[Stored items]
+--
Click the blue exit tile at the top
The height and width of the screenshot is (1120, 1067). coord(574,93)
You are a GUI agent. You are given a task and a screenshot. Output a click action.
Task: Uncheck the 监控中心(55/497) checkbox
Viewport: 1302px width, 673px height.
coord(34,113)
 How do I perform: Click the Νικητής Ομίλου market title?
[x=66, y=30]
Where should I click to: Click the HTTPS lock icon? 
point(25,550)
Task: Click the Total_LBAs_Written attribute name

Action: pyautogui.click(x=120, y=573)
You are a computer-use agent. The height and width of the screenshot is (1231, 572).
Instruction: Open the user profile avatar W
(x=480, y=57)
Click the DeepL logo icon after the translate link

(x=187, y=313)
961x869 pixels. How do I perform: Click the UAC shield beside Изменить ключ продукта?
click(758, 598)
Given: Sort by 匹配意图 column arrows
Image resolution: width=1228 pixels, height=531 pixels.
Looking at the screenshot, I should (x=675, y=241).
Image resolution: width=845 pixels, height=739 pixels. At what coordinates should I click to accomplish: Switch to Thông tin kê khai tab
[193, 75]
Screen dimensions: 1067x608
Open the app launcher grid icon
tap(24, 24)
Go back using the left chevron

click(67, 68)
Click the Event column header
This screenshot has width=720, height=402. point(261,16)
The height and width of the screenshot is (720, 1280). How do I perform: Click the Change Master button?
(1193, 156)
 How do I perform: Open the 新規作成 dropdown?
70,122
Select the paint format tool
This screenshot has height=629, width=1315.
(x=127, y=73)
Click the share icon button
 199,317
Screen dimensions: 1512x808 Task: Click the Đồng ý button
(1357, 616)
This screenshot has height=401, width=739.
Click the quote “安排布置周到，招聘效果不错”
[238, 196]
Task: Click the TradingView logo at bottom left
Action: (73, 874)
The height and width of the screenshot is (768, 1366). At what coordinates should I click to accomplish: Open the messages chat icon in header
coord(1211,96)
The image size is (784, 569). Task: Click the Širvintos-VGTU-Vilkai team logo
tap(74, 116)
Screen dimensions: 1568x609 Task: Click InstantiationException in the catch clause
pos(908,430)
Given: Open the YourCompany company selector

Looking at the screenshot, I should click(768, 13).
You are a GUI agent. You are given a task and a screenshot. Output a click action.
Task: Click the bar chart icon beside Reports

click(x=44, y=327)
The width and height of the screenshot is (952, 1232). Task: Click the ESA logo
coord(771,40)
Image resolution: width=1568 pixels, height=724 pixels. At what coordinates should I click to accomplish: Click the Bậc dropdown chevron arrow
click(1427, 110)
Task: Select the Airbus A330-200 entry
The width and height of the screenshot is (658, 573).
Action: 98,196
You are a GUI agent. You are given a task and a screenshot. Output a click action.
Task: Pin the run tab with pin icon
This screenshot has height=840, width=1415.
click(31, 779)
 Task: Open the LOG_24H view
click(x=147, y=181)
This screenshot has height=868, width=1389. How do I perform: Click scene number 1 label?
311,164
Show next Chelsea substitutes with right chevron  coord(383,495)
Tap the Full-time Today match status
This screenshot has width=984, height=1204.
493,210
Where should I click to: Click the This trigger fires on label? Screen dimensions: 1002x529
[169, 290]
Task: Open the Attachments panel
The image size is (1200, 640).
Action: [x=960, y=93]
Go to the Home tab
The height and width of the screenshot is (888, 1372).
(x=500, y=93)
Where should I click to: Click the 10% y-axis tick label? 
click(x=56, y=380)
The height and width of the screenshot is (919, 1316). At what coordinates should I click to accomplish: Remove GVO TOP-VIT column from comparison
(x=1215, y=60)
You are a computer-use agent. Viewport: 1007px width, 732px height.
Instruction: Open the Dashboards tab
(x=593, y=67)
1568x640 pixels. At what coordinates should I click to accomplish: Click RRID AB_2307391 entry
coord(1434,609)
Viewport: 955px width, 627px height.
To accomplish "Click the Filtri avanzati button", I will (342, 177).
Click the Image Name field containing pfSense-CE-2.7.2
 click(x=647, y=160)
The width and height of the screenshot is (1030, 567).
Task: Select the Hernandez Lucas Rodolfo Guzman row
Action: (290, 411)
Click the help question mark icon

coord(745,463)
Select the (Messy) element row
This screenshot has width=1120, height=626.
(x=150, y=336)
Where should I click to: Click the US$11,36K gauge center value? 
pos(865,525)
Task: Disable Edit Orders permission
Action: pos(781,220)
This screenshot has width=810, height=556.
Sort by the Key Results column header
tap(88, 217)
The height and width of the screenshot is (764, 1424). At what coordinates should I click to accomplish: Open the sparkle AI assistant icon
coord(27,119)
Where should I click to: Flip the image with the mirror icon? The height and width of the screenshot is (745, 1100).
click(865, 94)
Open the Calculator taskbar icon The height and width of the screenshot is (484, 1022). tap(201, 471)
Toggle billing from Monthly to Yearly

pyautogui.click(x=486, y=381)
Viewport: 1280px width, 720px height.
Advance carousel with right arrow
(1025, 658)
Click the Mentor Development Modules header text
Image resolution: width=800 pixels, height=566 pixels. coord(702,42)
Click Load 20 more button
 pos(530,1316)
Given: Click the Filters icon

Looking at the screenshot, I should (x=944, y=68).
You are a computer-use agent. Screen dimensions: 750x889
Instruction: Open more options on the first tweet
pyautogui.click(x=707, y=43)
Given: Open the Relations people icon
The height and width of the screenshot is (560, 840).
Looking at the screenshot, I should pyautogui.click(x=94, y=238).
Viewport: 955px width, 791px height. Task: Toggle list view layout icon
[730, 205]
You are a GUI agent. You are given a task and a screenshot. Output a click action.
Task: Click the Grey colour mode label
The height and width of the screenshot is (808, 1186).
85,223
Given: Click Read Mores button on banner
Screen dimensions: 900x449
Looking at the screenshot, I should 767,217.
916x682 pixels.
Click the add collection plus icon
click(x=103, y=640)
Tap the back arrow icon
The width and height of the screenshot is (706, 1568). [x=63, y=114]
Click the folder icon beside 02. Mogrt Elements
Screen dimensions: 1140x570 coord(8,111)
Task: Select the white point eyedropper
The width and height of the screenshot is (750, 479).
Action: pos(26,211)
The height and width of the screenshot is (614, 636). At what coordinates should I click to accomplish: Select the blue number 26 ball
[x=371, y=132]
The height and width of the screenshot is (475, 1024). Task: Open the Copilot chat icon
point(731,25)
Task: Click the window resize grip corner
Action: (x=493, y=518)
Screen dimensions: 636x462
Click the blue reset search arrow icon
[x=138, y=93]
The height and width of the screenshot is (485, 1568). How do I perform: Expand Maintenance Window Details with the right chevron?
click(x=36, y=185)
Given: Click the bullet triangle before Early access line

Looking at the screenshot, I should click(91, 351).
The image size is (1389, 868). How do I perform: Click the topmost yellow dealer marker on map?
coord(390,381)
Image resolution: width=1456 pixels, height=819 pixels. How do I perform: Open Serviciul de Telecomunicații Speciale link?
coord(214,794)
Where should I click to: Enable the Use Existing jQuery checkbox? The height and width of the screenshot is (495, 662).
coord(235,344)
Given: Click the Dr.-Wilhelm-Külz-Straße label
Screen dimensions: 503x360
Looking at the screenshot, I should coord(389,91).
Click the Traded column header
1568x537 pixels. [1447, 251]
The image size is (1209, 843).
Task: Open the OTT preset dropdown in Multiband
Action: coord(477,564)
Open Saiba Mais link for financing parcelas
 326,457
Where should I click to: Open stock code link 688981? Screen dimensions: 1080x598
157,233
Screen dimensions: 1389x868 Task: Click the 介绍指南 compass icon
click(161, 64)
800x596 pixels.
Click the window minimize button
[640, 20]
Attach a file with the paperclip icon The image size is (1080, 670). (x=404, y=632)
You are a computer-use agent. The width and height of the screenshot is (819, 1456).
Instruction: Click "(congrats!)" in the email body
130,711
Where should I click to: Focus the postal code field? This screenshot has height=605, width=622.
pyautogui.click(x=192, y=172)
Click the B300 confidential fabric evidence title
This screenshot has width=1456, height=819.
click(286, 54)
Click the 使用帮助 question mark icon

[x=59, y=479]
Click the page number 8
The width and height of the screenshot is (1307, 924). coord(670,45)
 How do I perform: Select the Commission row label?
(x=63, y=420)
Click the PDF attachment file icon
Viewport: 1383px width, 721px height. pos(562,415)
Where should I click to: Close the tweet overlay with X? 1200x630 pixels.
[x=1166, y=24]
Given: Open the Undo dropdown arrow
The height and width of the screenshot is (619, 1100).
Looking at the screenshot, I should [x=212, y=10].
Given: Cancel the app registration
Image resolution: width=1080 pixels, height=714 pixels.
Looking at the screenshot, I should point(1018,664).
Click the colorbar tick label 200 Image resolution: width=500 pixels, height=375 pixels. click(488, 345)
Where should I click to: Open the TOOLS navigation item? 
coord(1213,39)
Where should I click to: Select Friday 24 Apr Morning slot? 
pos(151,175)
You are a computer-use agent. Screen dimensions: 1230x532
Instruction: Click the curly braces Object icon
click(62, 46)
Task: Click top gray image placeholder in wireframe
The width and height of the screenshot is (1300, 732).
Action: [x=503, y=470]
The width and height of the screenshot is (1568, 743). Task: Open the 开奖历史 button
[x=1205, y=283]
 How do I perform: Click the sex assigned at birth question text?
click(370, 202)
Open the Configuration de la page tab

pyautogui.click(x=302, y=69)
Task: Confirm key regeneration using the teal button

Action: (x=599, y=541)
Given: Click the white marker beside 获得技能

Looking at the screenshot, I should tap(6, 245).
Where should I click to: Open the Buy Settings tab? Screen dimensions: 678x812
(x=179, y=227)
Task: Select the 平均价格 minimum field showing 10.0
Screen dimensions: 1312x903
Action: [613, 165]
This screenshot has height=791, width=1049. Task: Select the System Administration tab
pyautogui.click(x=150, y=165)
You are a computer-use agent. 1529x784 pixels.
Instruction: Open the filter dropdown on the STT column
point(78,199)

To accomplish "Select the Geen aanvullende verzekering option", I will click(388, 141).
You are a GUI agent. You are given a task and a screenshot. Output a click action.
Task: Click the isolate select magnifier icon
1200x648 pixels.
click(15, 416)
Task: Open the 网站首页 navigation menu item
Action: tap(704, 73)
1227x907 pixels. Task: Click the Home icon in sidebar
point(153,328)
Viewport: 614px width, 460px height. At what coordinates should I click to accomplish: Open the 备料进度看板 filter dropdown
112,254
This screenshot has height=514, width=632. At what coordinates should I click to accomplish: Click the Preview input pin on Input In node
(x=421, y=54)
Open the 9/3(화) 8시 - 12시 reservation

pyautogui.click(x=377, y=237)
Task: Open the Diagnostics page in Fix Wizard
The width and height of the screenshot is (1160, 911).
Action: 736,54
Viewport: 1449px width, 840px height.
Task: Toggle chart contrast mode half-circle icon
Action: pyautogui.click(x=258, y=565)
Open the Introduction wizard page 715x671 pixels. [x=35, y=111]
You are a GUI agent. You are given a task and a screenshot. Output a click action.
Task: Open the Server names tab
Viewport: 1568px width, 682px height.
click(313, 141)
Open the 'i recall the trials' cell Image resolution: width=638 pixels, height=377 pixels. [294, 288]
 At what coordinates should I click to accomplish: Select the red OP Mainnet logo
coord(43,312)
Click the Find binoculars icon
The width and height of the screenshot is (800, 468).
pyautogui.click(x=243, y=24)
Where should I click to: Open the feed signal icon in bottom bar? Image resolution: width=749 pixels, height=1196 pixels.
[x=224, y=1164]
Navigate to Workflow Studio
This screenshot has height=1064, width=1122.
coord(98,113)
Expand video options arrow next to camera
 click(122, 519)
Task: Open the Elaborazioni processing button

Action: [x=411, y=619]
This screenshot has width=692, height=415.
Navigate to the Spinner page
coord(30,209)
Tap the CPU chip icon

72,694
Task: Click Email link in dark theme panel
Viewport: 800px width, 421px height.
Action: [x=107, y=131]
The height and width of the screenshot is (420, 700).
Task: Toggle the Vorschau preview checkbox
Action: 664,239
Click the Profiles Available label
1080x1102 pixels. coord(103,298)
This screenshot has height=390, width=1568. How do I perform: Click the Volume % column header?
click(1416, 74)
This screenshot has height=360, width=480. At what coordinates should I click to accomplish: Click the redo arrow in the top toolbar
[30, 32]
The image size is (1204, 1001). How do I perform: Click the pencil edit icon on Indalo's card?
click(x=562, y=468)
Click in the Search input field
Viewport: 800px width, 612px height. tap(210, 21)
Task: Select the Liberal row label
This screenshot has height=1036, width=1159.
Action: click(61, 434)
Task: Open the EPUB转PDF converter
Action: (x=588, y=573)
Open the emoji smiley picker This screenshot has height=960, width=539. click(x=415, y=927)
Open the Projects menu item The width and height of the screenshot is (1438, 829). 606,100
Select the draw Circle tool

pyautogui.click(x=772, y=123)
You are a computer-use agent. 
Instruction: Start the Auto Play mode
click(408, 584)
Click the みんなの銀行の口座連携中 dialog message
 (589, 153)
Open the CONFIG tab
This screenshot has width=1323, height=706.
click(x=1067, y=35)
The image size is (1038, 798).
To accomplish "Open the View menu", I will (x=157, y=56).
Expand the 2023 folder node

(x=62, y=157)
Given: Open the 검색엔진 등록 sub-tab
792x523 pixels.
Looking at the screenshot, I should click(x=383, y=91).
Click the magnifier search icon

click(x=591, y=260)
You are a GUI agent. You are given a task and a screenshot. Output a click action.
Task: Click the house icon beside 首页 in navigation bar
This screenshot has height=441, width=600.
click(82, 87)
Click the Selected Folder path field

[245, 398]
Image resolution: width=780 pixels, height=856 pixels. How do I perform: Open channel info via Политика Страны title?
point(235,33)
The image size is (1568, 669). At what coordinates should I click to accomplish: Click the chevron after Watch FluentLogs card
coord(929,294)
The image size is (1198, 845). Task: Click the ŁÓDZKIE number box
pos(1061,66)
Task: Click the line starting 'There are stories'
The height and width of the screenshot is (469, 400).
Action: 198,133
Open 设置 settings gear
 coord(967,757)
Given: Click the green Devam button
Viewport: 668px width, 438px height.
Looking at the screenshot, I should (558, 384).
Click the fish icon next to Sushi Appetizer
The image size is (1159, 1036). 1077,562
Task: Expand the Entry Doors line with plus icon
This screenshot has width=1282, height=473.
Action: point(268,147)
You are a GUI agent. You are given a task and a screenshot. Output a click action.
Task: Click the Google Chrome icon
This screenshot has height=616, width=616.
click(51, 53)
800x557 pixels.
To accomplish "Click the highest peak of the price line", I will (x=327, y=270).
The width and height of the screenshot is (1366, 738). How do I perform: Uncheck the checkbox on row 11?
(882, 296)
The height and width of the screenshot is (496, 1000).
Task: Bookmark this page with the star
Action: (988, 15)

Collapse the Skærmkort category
+--
- **Requirement**: Reproduce only the lines above, starting at the line with "You are a computer-use agent. Screen dimensions: 750x889" and ending at the line with "Given: Open the Relations people icon", exactly as written.

- **Output for this task**:
You are a computer-use agent. Screen dimensions: 750x889
Instruction: Open more options on the first tweet
pyautogui.click(x=707, y=43)
Given: Open the Relations people icon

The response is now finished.